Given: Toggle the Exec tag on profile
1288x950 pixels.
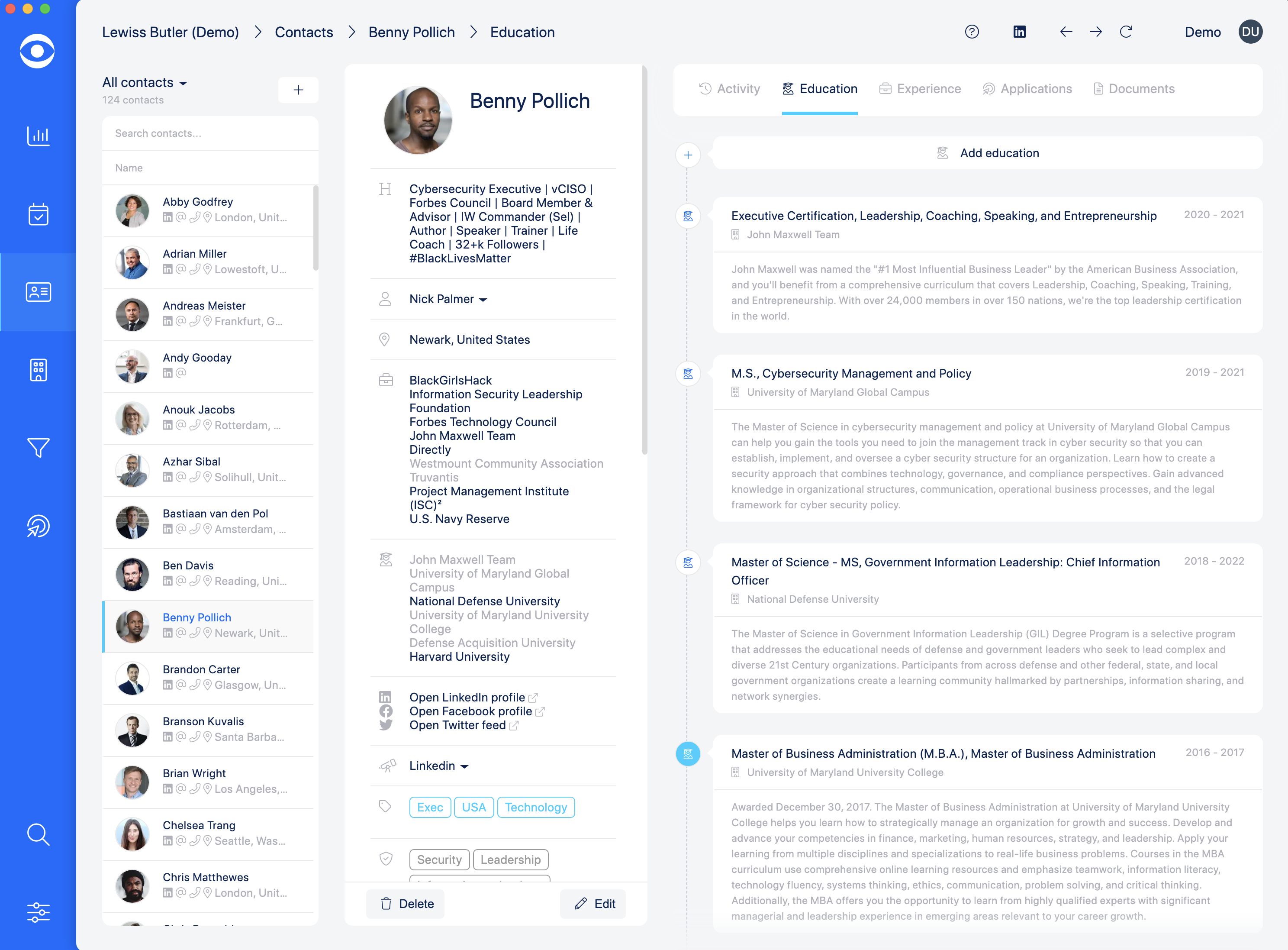Looking at the screenshot, I should [429, 807].
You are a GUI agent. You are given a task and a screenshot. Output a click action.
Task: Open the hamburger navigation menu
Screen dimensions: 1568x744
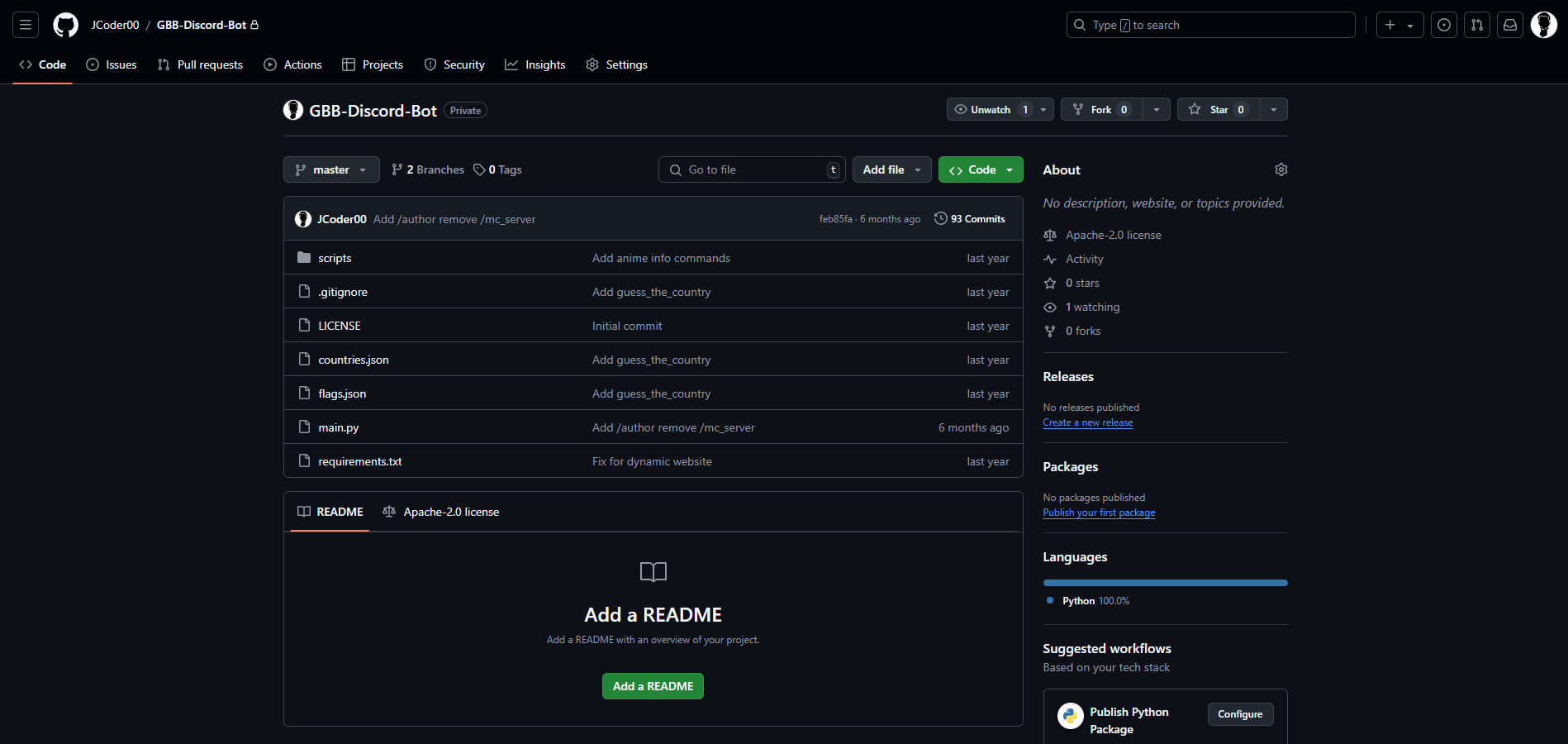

:: BRIEF ::
Restate all entries above exactly, but not the images.

:: REPLY ::
Given: Toggle the Exec tag on profile
1288x950 pixels.
Looking at the screenshot, I should [429, 807].
You are a GUI agent. You are given a task and a screenshot. Output a click action.
Task: Open the hamburger navigation menu
Screen dimensions: 1568x744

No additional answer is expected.